* **SOURCE DOCUMENT**
......

Eggs are a great source of protein. Numerous vitamins, including vitamin A, potassium and many B vitamins like folic acid, choline and biotin, are also packed into this oval-shaped staple [Source: USDA]. In fact, very few foods share the same diverse nutrient makeup available in a single egg. Many of these are specifically needed for the health of the nerves and the brain. Through the years, all fats have become public enemies, often blamed for an increased risk of heart disease. Eggs fell out of favor and people gravitated toward egg whites as a substitute. In truth, the yolk is where many of the vitamins and nutrients are found.
1. Eggs are great for the eyes. According to one study, an egg a day may prevent macular degeneraton due to the carotenoid content, specifically lutein and zeaxanthin. Both nutrients are more readily available to our bodies from eggs than from other sources.
2. Eggs are an excellent source of choline. Choline is known as the memory vitamin because it is an important part of a neurotransmitter that helps preserve the integrity of the electrical transmission across the gaps between nerves. It aids brain function and enhances thinking capacity and memory. Recent studies show that providing extra choline during pregnancy plays an essential role in brain development and higher memory capabilities throughout life. Choline also seems helpful in treating memory deficiencies in adults.
3. One egg contains 6 grams of high-quality protein and all 9 essential amino acids.
4. According to a study by the Harvard School of Public Health, there is no significant link between egg consumption and heart disease. In fact, according to one study, regular consumption of eggs may help prevent blood clots, stroke, and heart attacks.
5. They are a good source of choline. One egg yolk has about 300 micrograms of choline. Choline is an important nutrient that helps regulate the brain, nervous system, and cardiovascular system.
6. They contain the right kind of fat. One egg contains just 5 grams of fat and only 1.5 grams of that is saturated fat.
7. New research shows that, contrary to previous belief, moderate consumption of eggs does not have a negative impact on cholesterol. In fact, recent studies have shown that regular consumption of two eggs per day does not affect a person's lipid profile and may, in fact, improve it. Research suggests that it is saturated fat that raises cholesterol rather than dietary cholesterol.

......

* **DATASET ENTRIES**
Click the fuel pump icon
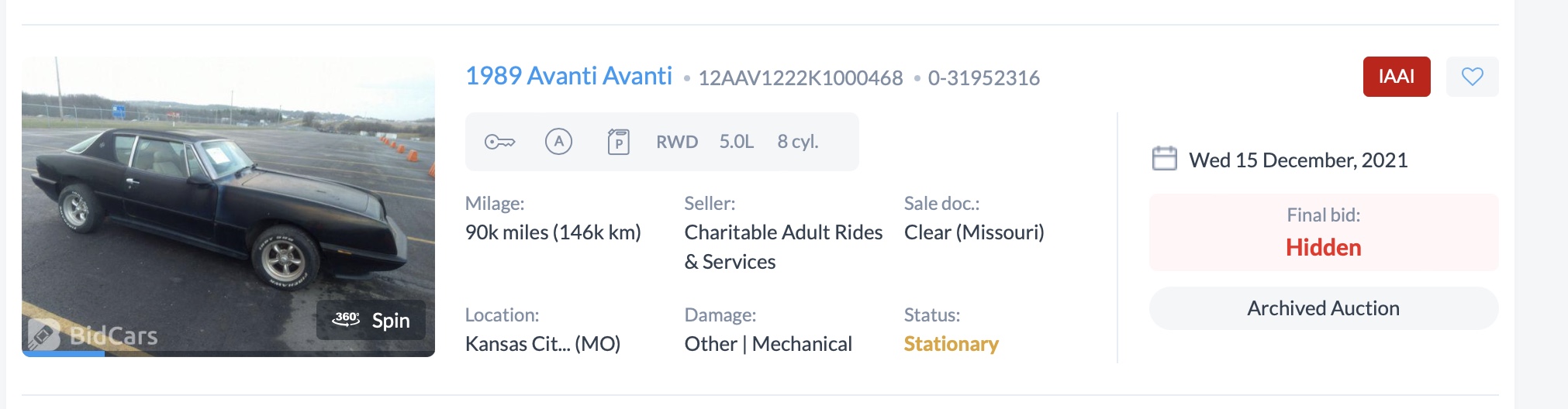(618, 142)
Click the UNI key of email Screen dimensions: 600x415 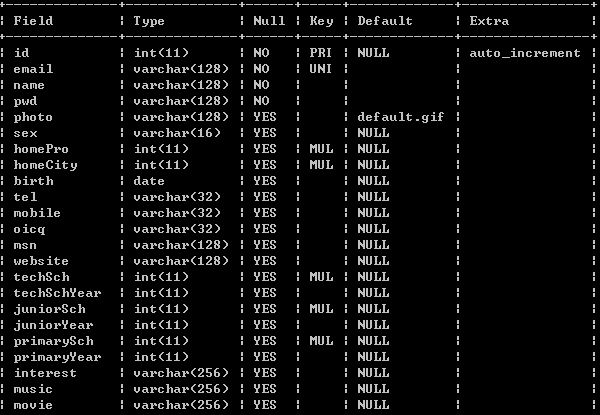[321, 69]
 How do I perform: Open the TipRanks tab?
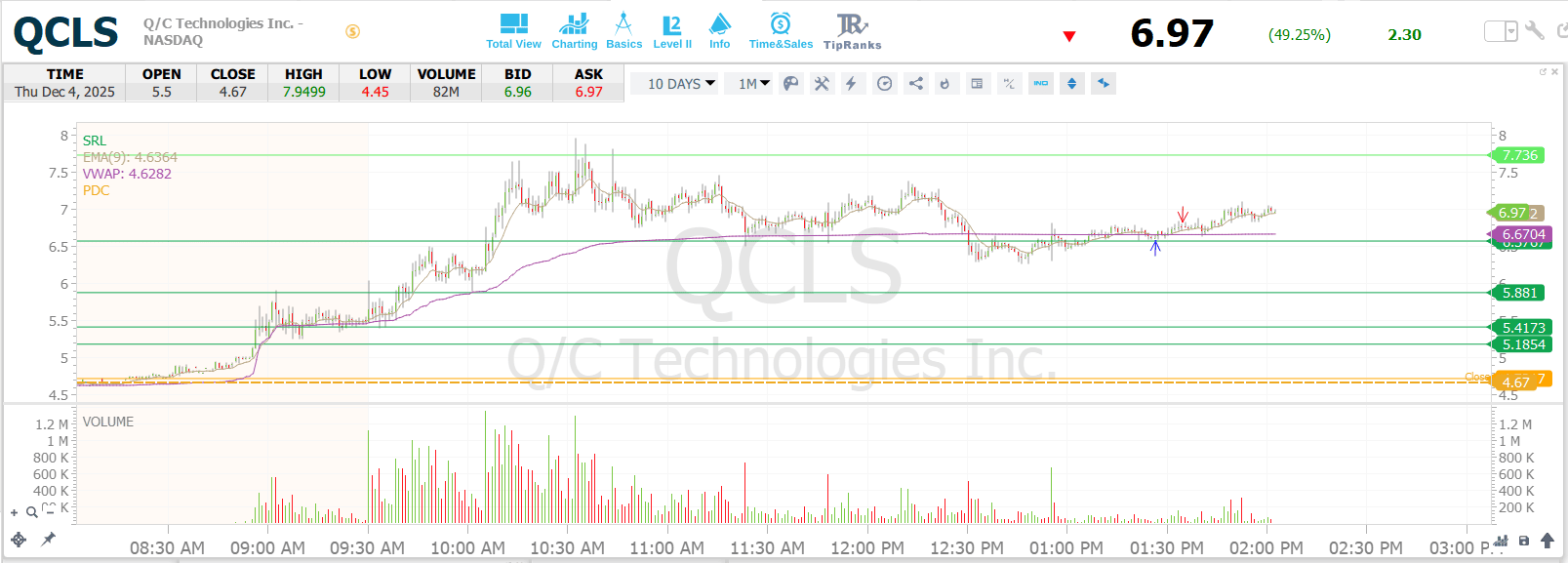[852, 31]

......

* **PROBLEMS AND TASKS**
1/ Summarize the text about eggs in two sentences.
2/ According to the text about eggs, how many grams of saturated fat does one egg contain?
3/ Copy the passage of the text about eggs starting at "3. One egg contains" and ending at "and heart attacks.".

* **ANSWERS GIVEN**
1/ Eggs supply protein and an unusually diverse mix of vitamins and nutrients, many of them found in the yolk, even though eggs fell out of favor when fats were blamed for heart disease. The benefits listed include eye protection from lutein and zeaxanthin, choline for brain function and memory, and high-quality protein with all nine essential amino acids, along with research finding no significant link to heart disease and no negative effect on cholesterol from moderate consumption.

2/ One egg contains 1.5 grams of saturated fat.

3/
3. One egg contains 6 grams of high-quality protein and all 9 essential amino acids.
4. According to a study by the Harvard School of Public Health, there is no significant link between egg consumption and heart disease. In fact, according to one study, regular consumption of eggs may help prevent blood clots, stroke, and heart attacks.